My Lords, I am enormously grateful for the thoughtful and detailed debate we have had on this amendment. I will address a few of the points—I cannot address all of them—and I will seek to be brief.
This amendment is not about the past—it is not about Clive Ponting or Lord Haw-Haw and what happened a long time ago—but about the future. The future has states that use as a strategy the suborning of our citizens as an important part of hybrid warfare, at a scale and with a sophistication that we just have not seen for more than a generation—for two generations—and which, given the way in which they do it, we have probably never seen before. That is why this amendment is important: it is to combat a strategic threat from our enemies.
It fills a gap. The suborning of our citizens is not wholly covered by everything in the Bill at the moment, but I take on board the points made by the noble Lords, Lord Carlile and Lord Anderson, and the noble and learned Lord, Lord Hope, and others on this. Duplication is not a sin in drafting laws. I have seen it happen before and I think that there is a gap that could be occupied by an amendment such as this.
A number of noble Lords asked what kind of attack this might cover. It would absolutely cover the contribution to a cyberattack. That is exactly the kind of modern warfare that our enemies are seeking to suborn our citizens to join in on, and therefore we should be thinking very much indeed about all the contributions our citizens could make to hybrid war when we are thinking about this.
As regards the impact on ISIS or a terrorist group, I completely agree with the noble Lord, Lord Carlile, that ISIS is not going to be intimidated. I am more worried about Kimberley—the person who does not know that they are doing something wrong by helping one of our enemies.

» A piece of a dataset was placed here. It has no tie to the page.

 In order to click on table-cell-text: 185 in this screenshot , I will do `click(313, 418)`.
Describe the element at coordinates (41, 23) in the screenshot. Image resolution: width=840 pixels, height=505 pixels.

Lastly—I will try to keep my comments brief; I appreciate that I have not tackled all of the points—I confess for a moment here to a massive cognitive dissonance. Noble Lords and noble and learned Lords have spoken about their anxieties about the word “treason” as if it was a super-hot piece of vocabulary that was too hot to handle. I simply do not have that sentiment at all; it does not touch me in the same way that it clearly touches others. I thought the noble and learned Lord, Lord Hope, spoke very well about that. Words such as theft, rape and terrorism are important parts of our legal vocabulary. I regard treason as simply akin to any one of those, and the arguments made—
The problem is—I speak as a former prosecutor—that if you are facing a jury with a charge that has “treason” on it, that elevates the temperature of the debate. It is much easier if you concentrate on the actual words of the offence that you are trying to get the jury to focus on. That is the point. The prosecutor has to decide whether he or she wants to use the word treason at all in the charge. It is better to avoid it if you can get the substance of the defence into ordinary language and get the jury to consider the facts in the light of ordinary language without being diverted by the more exciting “treason”. That is my point.
My Lords, pragmatism is completely right; I understand the noble and learned Lord’s point and I do not doubt his insight in the slightest. I have a slightly different perspective. That seems to be an argument to rehabilitate the thought rather than to avoid the crime. If something is happening that threatens our national security and is a crime, we need to think of ways of communicating that to juries and to prosecutors. In the same way, juries sometimes struggle with “rape” and are sometimes reluctant to convict—but obviously that is not a reason to not take rape to trial. Given the mood of the House, I beg leave to withdraw the amendment.